Records for the task |
----

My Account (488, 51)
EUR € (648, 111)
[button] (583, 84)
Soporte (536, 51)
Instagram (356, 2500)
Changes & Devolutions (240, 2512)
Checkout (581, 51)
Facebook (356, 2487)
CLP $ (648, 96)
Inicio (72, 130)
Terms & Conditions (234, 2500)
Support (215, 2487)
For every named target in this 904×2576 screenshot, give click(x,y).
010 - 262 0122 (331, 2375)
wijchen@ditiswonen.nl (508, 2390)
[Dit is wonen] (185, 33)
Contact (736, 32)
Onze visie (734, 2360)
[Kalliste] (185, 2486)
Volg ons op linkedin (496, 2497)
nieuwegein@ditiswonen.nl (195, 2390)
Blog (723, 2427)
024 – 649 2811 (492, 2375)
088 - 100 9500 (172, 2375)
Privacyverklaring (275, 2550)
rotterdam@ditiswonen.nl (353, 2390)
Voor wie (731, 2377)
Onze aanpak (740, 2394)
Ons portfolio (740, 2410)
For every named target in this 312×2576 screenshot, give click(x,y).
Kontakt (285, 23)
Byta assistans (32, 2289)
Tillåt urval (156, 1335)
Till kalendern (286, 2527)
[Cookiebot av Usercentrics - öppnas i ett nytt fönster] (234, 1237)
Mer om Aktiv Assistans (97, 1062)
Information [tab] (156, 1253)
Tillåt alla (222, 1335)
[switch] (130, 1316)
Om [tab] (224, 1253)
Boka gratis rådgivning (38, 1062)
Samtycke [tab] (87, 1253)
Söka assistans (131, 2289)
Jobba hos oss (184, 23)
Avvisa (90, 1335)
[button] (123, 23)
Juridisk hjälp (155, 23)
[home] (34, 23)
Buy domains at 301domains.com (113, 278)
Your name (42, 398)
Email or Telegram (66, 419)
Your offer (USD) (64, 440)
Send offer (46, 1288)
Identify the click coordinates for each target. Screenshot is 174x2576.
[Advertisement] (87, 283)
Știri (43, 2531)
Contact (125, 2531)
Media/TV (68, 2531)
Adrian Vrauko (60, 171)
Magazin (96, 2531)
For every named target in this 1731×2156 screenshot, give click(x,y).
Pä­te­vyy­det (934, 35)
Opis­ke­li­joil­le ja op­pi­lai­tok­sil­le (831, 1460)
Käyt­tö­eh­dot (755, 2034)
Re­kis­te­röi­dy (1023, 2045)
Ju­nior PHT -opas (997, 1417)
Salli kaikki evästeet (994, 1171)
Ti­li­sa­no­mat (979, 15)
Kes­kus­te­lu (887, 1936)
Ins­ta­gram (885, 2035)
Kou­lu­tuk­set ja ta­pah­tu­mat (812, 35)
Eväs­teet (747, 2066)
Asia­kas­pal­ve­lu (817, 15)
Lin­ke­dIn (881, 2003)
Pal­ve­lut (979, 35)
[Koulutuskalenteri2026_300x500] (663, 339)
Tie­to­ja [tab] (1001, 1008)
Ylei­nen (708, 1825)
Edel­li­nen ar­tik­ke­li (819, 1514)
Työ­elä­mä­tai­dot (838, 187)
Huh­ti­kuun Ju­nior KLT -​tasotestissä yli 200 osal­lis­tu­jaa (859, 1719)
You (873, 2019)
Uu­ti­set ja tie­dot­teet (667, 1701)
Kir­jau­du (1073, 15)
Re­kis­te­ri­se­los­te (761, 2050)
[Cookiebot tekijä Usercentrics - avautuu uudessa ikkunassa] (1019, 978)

----

Directions for this task | Write the records out again, character for character.

Response to this exercise |
My Account (488, 51)
EUR € (648, 111)
[button] (583, 84)
Soporte (536, 51)
Instagram (356, 2500)
Changes & Devolutions (240, 2512)
Checkout (581, 51)
Facebook (356, 2487)
CLP $ (648, 96)
Inicio (72, 130)
Terms & Conditions (234, 2500)
Support (215, 2487)
For every named target in this 904×2576 screenshot, give click(x,y).
010 - 262 0122 (331, 2375)
wijchen@ditiswonen.nl (508, 2390)
[Dit is wonen] (185, 33)
Contact (736, 32)
Onze visie (734, 2360)
[Kalliste] (185, 2486)
Volg ons op linkedin (496, 2497)
nieuwegein@ditiswonen.nl (195, 2390)
Blog (723, 2427)
024 – 649 2811 (492, 2375)
088 - 100 9500 (172, 2375)
Privacyverklaring (275, 2550)
rotterdam@ditiswonen.nl (353, 2390)
Voor wie (731, 2377)
Onze aanpak (740, 2394)
Ons portfolio (740, 2410)
For every named target in this 312×2576 screenshot, give click(x,y).
Kontakt (285, 23)
Byta assistans (32, 2289)
Tillåt urval (156, 1335)
Till kalendern (286, 2527)
[Cookiebot av Usercentrics - öppnas i ett nytt fönster] (234, 1237)
Mer om Aktiv Assistans (97, 1062)
Information [tab] (156, 1253)
Tillåt alla (222, 1335)
[switch] (130, 1316)
Om [tab] (224, 1253)
Boka gratis rådgivning (38, 1062)
Samtycke [tab] (87, 1253)
Söka assistans (131, 2289)
Jobba hos oss (184, 23)
Avvisa (90, 1335)
[button] (123, 23)
Juridisk hjälp (155, 23)
[home] (34, 23)
Buy domains at 301domains.com (113, 278)
Your name (42, 398)
Email or Telegram (66, 419)
Your offer (USD) (64, 440)
Send offer (46, 1288)
Identify the click coordinates for each target. Screenshot is 174x2576.
[Advertisement] (87, 283)
Știri (43, 2531)
Contact (125, 2531)
Media/TV (68, 2531)
Adrian Vrauko (60, 171)
Magazin (96, 2531)
For every named target in this 1731×2156 screenshot, give click(x,y).
Pä­te­vyy­det (934, 35)
Opis­ke­li­joil­le ja op­pi­lai­tok­sil­le (831, 1460)
Käyt­tö­eh­dot (755, 2034)
Re­kis­te­röi­dy (1023, 2045)
Ju­nior PHT -opas (997, 1417)
Salli kaikki evästeet (994, 1171)
Ti­li­sa­no­mat (979, 15)
Kes­kus­te­lu (887, 1936)
Ins­ta­gram (885, 2035)
Kou­lu­tuk­set ja ta­pah­tu­mat (812, 35)
Eväs­teet (747, 2066)
Asia­kas­pal­ve­lu (817, 15)
Lin­ke­dIn (881, 2003)
Pal­ve­lut (979, 35)
[Koulutuskalenteri2026_300x500] (663, 339)
Tie­to­ja [tab] (1001, 1008)
Ylei­nen (708, 1825)
Edel­li­nen ar­tik­ke­li (819, 1514)
Työ­elä­mä­tai­dot (838, 187)
Huh­ti­kuun Ju­nior KLT -​tasotestissä yli 200 osal­lis­tu­jaa (859, 1719)
You (873, 2019)
Uu­ti­set ja tie­dot­teet (667, 1701)
Kir­jau­du (1073, 15)
Re­kis­te­ri­se­los­te (761, 2050)
[Cookiebot tekijä Usercentrics - avautuu uudessa ikkunassa] (1019, 978)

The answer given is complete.